Intel Light Peak High-Speed Optical Cable
Was Intel's new high-speed optical cable, Light Peak, originally masterminded by Apple? With data transfer speeds of up to 10Gb per second, is that really important?
At last weeks IDF, Intel unveiled its Light Peak technology, an extremely high-speed optical cable the company claims will transfer a complete Blu-ray disk in 30 seconds.
Light Peak currently promises speeds of up to 10Gb/s, but hopes are that 100Gb/s will possible within a decade or so. In an overview of Light Peak on Intel’s website, the company wrote:
“Optical technology also allows for smaller connectors and longer, thinner, and more flexible cables than currently possible. Light Peak also has the ability to run multiple protocols simultaneously over a single cable, enabling the technology to connect devices such as peripherals, workstations, displays, disk drives, docking stations, and more….
Intel is working with the optical component manufacturers to make Light Peak components ready to ship in 2010, and will work with the industry to determine the best way to make this new technology a standard to accelerate its adoption on a plethora of devices including PCs, handheld devices…
Light Peak is complementary to existing I/O technologies, as it enables them to run together on a single cable at higher speeds. The Light Peak initiative builds on Intel’s commitment in working with the industry on existing I/O standards, and provides a path to continued progress into the future.”
Amidst the talks of the new Light Peak technology, bloggers have uncovered something that Intel seem to be keeping quite.
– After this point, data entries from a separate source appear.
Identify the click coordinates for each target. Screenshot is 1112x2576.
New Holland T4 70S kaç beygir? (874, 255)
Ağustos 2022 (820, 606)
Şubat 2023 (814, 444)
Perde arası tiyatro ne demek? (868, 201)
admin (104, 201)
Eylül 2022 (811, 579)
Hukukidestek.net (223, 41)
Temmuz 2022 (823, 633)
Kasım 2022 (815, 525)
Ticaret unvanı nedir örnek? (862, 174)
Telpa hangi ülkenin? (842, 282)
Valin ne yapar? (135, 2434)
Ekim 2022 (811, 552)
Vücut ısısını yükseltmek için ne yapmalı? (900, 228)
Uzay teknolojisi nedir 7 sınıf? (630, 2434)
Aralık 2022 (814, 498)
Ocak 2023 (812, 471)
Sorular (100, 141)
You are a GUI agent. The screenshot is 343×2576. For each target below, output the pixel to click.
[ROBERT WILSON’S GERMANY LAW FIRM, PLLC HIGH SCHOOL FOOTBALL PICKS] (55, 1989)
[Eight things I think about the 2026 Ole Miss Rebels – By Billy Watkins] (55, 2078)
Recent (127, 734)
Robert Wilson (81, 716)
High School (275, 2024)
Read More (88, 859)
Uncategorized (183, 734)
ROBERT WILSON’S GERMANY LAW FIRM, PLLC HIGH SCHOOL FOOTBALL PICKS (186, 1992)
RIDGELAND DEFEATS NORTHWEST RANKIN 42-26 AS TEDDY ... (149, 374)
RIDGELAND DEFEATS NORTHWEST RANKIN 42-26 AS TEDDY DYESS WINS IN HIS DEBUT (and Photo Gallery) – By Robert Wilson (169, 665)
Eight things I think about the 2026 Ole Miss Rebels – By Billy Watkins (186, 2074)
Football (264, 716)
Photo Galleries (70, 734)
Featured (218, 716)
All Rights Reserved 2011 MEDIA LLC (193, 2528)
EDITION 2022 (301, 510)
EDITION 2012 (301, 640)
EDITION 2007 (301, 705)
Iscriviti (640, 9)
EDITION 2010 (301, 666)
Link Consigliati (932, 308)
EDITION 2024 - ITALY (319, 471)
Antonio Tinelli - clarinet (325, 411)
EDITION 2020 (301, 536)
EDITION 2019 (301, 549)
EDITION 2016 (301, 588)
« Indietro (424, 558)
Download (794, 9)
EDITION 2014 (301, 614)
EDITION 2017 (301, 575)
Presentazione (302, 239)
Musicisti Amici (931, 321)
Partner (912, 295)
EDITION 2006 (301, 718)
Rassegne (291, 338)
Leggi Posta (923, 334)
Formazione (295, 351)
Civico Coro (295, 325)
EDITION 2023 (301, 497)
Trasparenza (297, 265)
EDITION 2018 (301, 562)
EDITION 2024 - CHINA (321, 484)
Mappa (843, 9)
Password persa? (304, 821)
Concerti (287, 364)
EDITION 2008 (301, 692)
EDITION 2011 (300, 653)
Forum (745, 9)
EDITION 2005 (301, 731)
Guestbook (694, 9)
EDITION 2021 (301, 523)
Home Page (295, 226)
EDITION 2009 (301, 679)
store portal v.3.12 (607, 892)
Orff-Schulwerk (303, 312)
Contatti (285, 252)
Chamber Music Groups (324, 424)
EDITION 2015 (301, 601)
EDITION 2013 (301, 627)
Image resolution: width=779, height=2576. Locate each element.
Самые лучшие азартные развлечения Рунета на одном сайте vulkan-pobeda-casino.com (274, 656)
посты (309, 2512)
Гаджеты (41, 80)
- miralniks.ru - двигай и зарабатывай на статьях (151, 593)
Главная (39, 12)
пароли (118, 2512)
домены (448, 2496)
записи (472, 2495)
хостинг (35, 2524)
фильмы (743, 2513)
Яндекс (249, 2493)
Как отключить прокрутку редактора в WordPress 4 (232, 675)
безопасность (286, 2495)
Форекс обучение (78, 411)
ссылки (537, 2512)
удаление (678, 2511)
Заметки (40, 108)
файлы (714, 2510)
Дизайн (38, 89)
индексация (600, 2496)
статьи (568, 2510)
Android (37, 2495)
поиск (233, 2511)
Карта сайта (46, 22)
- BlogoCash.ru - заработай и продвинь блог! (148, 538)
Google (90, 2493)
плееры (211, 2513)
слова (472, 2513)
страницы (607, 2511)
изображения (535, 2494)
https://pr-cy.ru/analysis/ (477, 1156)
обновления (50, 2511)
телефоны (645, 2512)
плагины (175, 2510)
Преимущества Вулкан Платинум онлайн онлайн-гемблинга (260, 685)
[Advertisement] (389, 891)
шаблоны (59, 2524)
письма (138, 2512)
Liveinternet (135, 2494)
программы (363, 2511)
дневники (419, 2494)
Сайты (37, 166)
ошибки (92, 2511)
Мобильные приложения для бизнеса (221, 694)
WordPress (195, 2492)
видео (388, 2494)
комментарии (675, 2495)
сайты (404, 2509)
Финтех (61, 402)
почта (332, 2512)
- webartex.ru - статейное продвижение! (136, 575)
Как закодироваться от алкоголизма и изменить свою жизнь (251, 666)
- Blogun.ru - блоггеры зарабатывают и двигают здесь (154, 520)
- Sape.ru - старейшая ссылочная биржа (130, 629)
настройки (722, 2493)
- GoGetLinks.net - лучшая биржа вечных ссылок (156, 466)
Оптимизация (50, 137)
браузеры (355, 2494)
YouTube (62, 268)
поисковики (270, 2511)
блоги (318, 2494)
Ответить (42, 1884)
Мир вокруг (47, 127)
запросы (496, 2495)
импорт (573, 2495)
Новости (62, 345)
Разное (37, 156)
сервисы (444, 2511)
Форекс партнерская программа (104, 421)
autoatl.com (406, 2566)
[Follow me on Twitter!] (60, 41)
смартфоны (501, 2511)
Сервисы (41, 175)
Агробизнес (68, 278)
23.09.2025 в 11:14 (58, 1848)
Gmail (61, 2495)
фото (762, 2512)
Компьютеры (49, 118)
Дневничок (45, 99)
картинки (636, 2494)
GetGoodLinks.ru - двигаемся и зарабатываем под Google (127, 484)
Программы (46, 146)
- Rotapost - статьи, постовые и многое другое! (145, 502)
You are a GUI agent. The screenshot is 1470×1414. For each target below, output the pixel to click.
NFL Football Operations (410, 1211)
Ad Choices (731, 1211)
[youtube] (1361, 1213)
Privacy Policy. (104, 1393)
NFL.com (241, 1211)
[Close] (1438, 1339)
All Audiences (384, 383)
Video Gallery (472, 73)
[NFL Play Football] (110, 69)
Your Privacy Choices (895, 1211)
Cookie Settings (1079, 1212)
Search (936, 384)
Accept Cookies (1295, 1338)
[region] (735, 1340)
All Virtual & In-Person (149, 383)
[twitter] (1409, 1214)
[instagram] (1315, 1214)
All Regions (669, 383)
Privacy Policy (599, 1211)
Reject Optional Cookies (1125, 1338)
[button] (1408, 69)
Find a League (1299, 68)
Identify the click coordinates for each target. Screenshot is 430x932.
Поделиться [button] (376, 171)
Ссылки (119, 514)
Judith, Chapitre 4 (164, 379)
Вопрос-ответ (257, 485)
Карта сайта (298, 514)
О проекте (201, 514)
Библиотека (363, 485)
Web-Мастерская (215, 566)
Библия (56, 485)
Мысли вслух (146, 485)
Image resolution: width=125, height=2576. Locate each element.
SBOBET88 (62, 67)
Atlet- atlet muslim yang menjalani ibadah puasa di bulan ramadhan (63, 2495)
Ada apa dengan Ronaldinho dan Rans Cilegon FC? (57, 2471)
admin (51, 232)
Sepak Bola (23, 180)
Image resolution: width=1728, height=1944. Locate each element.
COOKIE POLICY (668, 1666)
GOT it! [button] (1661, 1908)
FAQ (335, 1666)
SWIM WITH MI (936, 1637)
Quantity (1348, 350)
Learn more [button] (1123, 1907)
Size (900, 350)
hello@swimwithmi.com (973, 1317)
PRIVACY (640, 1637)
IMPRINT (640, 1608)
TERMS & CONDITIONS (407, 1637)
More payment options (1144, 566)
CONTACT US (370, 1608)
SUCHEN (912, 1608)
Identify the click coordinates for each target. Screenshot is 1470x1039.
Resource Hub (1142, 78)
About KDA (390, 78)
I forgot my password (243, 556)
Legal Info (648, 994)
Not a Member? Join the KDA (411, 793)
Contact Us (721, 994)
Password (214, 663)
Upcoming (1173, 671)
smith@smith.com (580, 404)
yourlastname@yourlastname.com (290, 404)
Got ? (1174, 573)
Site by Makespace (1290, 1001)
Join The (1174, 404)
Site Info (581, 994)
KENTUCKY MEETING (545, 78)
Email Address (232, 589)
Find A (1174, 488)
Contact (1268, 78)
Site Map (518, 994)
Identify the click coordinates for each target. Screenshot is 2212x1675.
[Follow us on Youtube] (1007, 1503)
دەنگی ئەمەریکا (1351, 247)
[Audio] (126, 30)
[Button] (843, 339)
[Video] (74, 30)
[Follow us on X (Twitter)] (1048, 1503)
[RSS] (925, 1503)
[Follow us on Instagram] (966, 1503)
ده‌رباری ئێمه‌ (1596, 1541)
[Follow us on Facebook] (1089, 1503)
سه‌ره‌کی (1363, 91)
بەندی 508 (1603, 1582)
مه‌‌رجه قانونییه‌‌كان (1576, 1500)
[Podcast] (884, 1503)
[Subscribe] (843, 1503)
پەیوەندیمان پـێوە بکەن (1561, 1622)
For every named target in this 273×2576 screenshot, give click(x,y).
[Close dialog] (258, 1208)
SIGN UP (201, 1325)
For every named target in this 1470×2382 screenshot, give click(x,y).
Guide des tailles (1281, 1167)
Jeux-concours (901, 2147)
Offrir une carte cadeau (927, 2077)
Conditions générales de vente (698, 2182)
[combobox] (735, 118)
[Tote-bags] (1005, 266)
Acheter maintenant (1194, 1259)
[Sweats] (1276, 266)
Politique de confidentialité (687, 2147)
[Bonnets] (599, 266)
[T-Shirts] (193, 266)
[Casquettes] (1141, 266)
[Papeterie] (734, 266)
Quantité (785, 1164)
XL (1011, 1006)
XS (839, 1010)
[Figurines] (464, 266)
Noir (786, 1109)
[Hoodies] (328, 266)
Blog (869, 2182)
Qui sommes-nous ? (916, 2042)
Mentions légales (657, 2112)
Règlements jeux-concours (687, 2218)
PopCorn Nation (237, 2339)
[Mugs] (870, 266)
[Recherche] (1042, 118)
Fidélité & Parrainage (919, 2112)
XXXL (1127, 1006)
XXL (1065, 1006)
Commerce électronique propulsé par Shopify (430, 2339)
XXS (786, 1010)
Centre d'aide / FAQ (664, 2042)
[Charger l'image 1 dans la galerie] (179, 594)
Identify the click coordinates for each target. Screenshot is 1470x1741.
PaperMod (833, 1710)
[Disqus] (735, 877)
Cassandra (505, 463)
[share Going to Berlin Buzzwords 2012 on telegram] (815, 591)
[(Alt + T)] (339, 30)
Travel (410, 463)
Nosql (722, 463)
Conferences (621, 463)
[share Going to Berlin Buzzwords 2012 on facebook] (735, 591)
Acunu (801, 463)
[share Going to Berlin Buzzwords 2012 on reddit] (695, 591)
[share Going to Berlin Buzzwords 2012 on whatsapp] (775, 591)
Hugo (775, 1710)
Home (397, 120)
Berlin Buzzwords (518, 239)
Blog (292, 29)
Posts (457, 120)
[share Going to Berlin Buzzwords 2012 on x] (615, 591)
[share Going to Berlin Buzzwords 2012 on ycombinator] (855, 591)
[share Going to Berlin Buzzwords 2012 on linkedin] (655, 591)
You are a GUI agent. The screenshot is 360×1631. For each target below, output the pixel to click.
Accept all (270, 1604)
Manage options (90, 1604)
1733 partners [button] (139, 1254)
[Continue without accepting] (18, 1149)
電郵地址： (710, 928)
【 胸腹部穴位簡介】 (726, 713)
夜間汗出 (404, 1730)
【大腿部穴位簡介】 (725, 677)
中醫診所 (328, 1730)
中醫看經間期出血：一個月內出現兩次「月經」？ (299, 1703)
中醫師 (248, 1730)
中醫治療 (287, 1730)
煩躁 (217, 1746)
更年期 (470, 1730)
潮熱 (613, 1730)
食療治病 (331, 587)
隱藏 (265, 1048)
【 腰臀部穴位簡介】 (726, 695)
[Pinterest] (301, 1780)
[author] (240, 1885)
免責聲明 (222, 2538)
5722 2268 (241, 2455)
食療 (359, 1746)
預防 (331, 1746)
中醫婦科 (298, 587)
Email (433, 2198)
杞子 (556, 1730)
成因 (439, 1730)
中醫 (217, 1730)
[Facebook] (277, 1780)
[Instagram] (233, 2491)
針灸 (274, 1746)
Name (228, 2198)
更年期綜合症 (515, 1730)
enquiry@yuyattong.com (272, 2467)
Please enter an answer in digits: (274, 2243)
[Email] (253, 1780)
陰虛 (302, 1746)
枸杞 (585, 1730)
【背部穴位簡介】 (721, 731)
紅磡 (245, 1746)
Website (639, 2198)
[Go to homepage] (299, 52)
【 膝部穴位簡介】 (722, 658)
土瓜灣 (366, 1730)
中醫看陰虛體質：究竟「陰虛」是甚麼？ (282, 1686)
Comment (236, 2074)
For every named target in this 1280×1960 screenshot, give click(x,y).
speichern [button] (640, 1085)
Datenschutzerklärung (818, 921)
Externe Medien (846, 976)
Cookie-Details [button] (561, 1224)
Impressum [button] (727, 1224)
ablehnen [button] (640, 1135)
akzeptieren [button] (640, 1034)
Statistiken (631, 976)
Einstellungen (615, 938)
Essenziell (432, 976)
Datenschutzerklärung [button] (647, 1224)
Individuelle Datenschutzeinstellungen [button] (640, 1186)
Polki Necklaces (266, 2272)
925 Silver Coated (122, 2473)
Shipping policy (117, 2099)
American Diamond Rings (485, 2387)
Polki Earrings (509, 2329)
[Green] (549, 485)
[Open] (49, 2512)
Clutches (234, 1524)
According to documents seen by Engadget, it was Apple who first brought the concept of a super-fast optical interconnect to Intel in 2007.
The source claims that the Light Peak standard was originally mastered minded by Apple, but now that the technology is almost in our hands, what does that really mean for us, the consumers?
Hopefully nothing, while fan-boys may want to lay claim that their favorite brand developed the technology of tomorrow, the rest of us will be simply be happy enough to use it.